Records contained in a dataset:
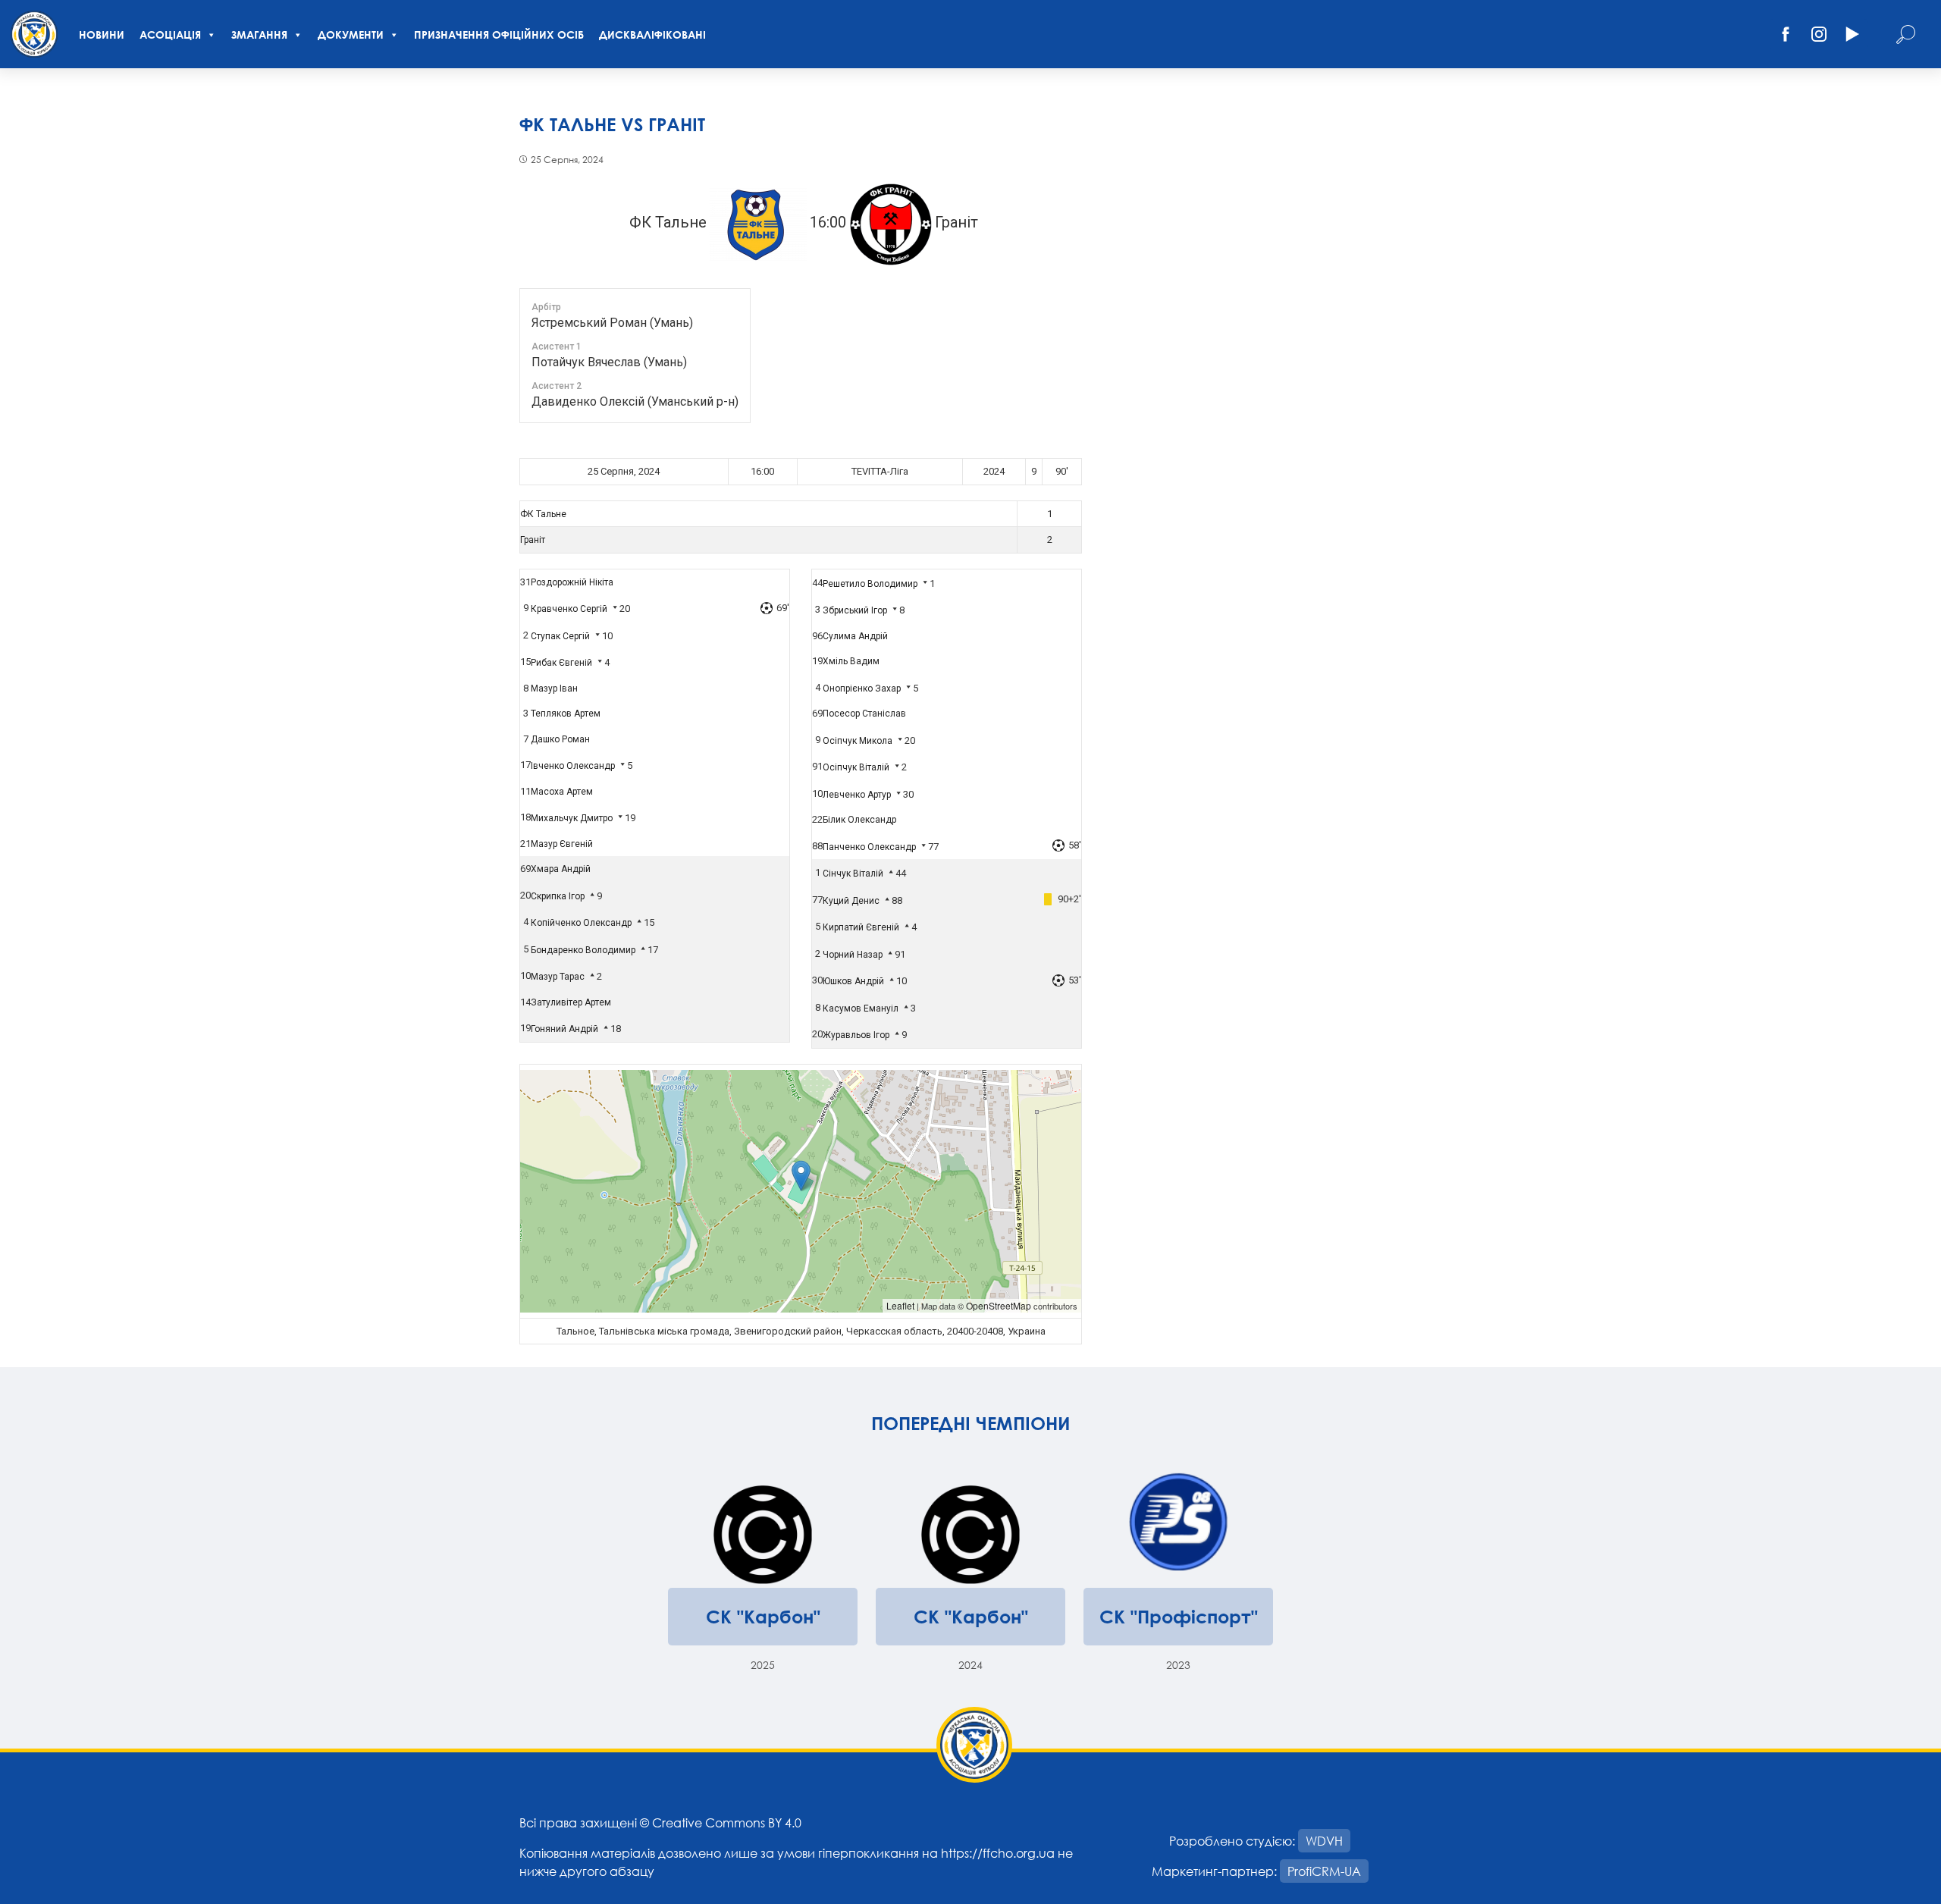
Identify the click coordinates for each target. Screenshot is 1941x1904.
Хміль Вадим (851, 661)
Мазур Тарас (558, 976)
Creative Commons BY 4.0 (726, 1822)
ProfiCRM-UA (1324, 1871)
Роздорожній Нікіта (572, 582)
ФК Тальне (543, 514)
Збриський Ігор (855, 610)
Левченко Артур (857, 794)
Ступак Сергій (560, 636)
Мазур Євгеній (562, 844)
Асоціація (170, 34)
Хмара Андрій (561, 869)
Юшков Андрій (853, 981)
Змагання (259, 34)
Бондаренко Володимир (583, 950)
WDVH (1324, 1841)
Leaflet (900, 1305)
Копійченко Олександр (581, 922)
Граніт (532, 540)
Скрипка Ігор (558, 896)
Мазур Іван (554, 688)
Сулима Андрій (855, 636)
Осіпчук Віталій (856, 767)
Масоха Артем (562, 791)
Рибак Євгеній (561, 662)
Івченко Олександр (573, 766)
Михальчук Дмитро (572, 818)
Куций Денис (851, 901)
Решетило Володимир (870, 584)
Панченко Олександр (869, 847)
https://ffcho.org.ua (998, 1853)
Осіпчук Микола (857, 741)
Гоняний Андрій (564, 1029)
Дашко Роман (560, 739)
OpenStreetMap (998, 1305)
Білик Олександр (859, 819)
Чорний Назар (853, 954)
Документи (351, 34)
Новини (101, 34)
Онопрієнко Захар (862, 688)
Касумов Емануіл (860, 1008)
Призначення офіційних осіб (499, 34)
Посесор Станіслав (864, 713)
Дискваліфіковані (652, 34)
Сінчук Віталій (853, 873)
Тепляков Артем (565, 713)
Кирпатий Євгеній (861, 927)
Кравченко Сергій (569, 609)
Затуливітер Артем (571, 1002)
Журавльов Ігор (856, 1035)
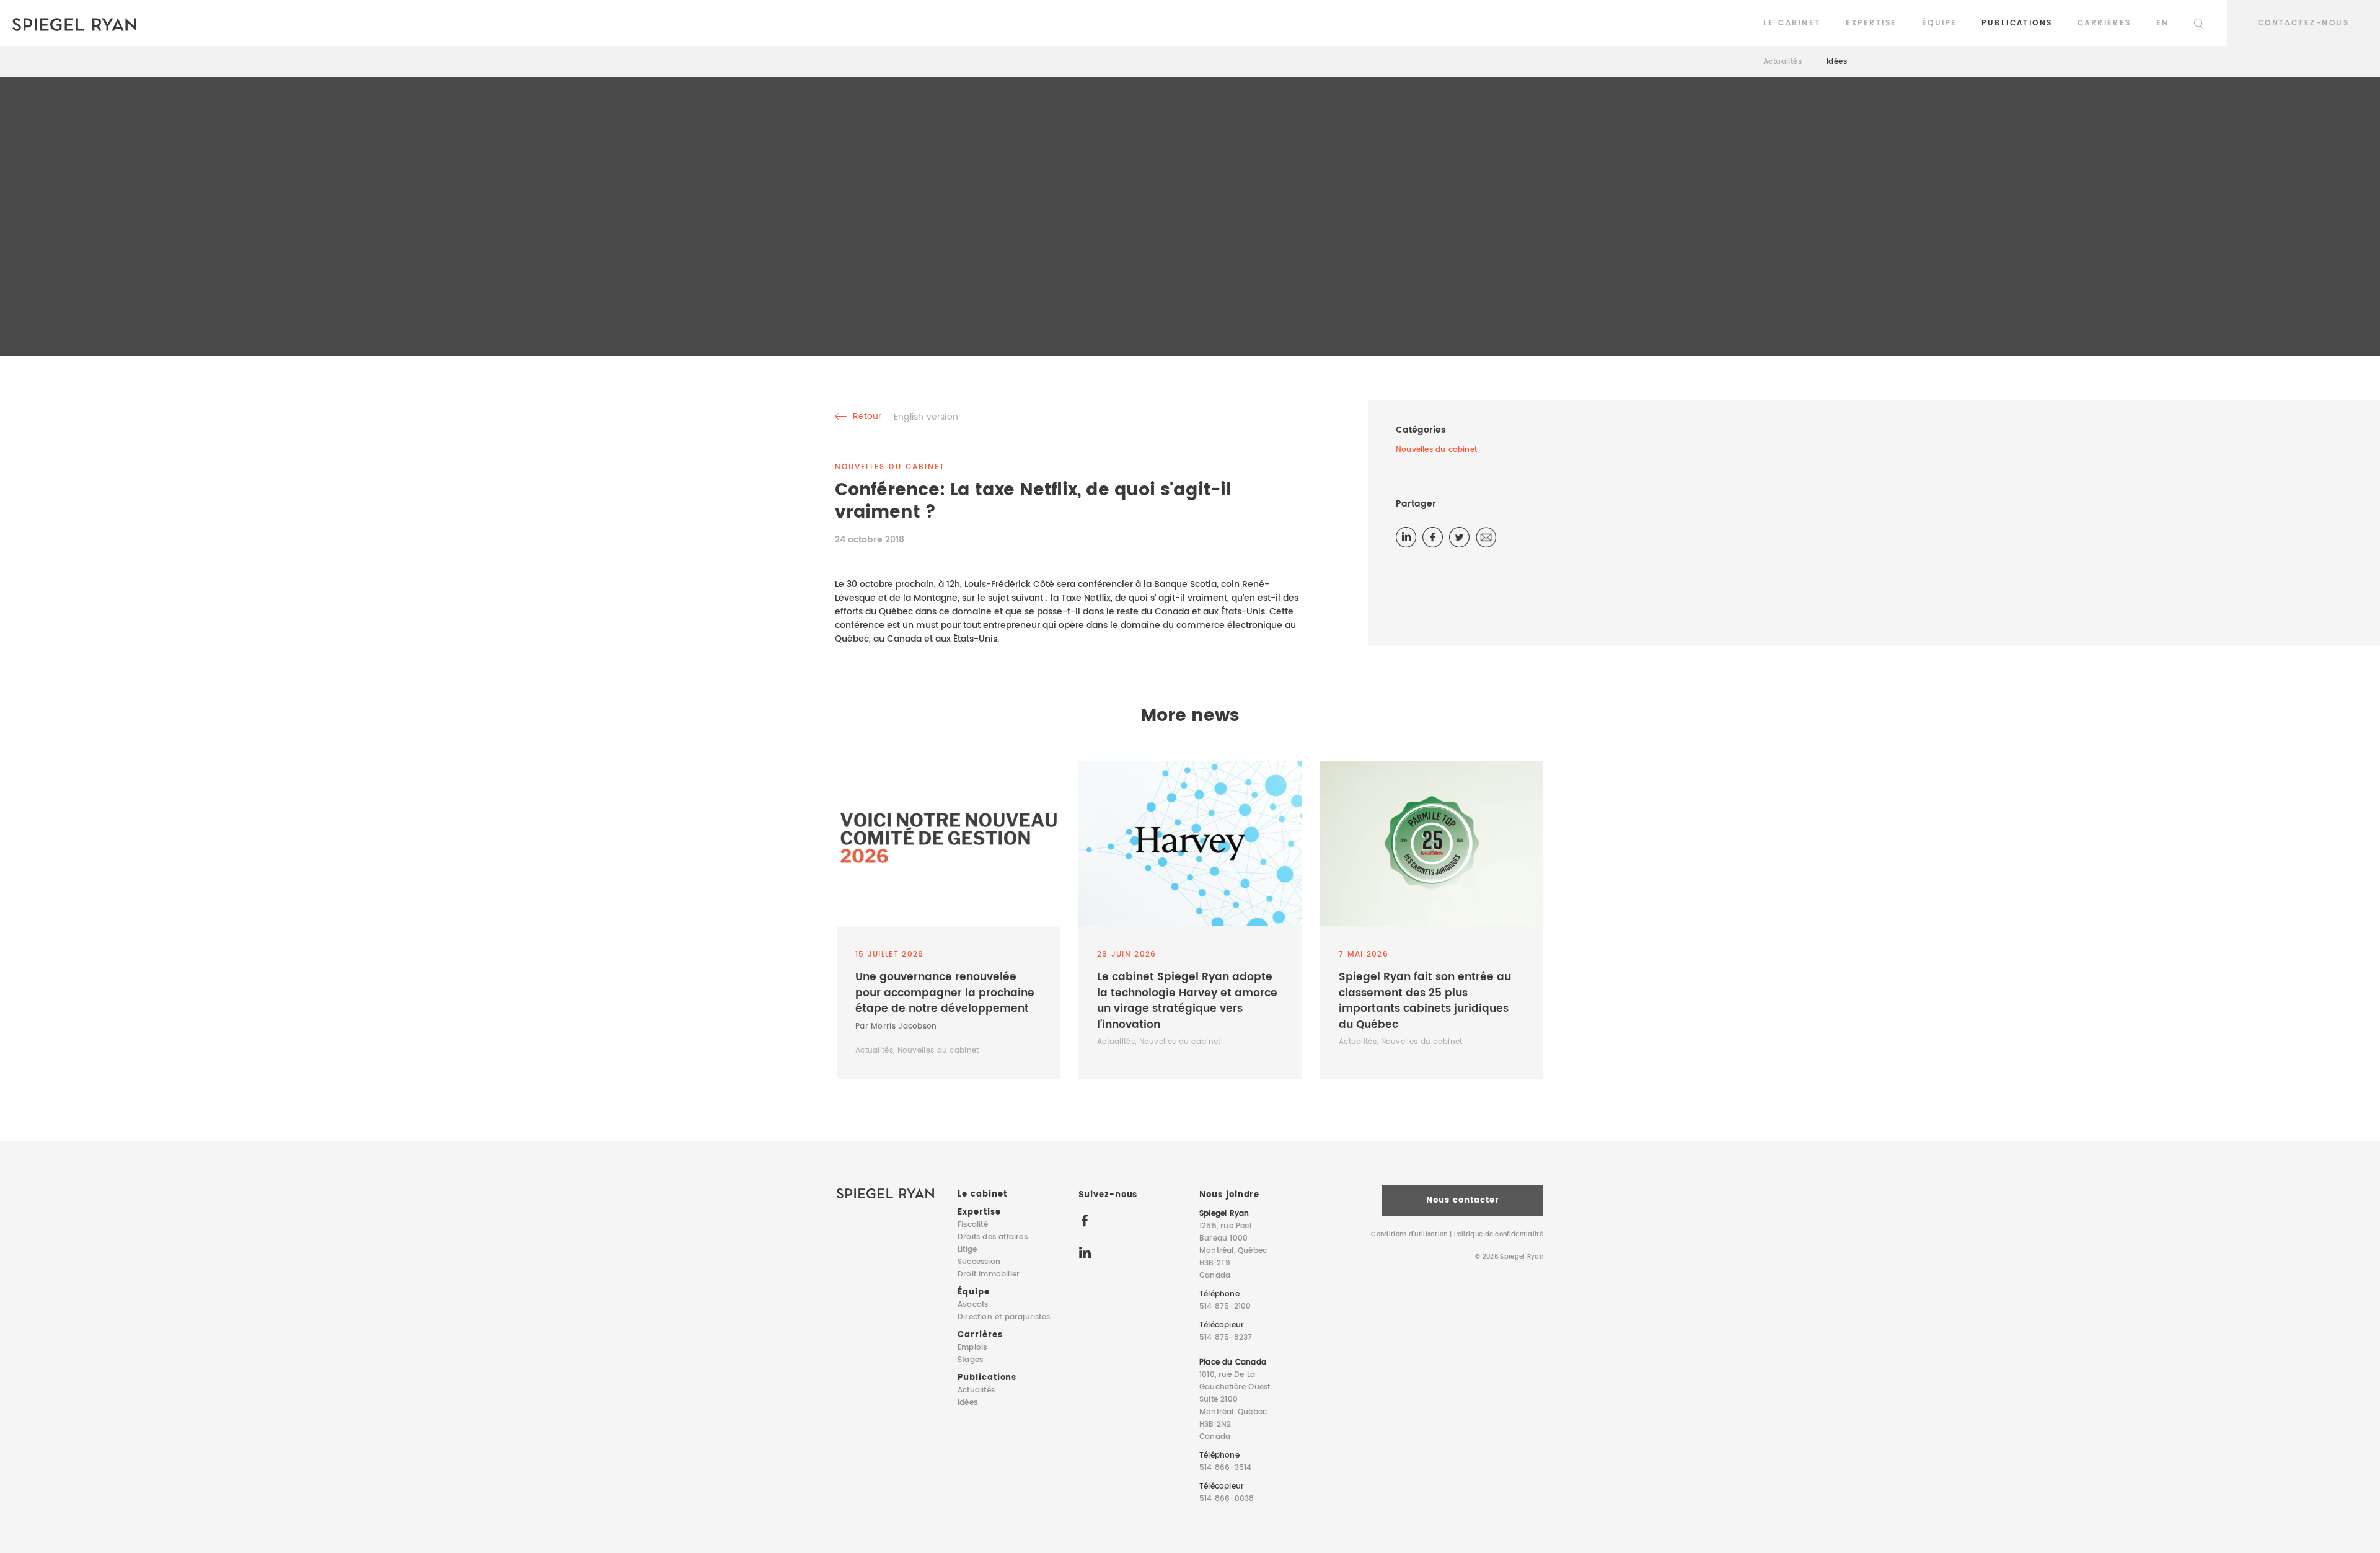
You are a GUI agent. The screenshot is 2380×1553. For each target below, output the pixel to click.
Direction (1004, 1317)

Exercise description>
All of the lines above must be printed again exactly, and no picture may appear in the copy.

Expected output>
Identify the click coordinates for each target. Screenshot is 1941x1904.
Хміль Вадим (851, 661)
Мазур Тарас (558, 976)
Creative Commons BY 4.0 (726, 1822)
ProfiCRM-UA (1324, 1871)
Роздорожній Нікіта (572, 582)
ФК Тальне (543, 514)
Збриський Ігор (855, 610)
Левченко Артур (857, 794)
Ступак Сергій (560, 636)
Мазур Євгеній (562, 844)
Асоціація (170, 34)
Хмара Андрій (561, 869)
Юшков Андрій (853, 981)
Змагання (259, 34)
Бондаренко Володимир (583, 950)
WDVH (1324, 1841)
Leaflet (900, 1305)
Копійченко Олександр (581, 922)
Граніт (532, 540)
Скрипка Ігор (558, 896)
Мазур Іван (554, 688)
Сулима Андрій (855, 636)
Осіпчук Віталій (856, 767)
Масоха Артем (562, 791)
Рибак Євгеній (561, 662)
Івченко Олександр (573, 766)
Михальчук Дмитро (572, 818)
Куций Денис (851, 901)
Решетило Володимир (870, 584)
Панченко Олександр (869, 847)
https://ffcho.org.ua (998, 1853)
Осіпчук Микола (857, 741)
Гоняний Андрій (564, 1029)
Дашко Роман (560, 739)
OpenStreetMap (998, 1305)
Білик Олександр (859, 819)
Чорний Назар (853, 954)
Документи (351, 34)
Новини (101, 34)
Онопрієнко Захар (862, 688)
Касумов Емануіл (860, 1008)
Призначення офіційних осіб (499, 34)
Посесор Станіслав (864, 713)
Дискваліфіковані (652, 34)
Сінчук Віталій (853, 873)
Тепляков Артем (565, 713)
Кирпатий Євгеній (861, 927)
Кравченко Сергій (569, 609)
Затуливітер Артем (571, 1002)
Журавльов Ігор (856, 1035)
You are a GUI agent. The screenshot is 2380×1553. For each target below, output the pixel to click.
Direction (1004, 1317)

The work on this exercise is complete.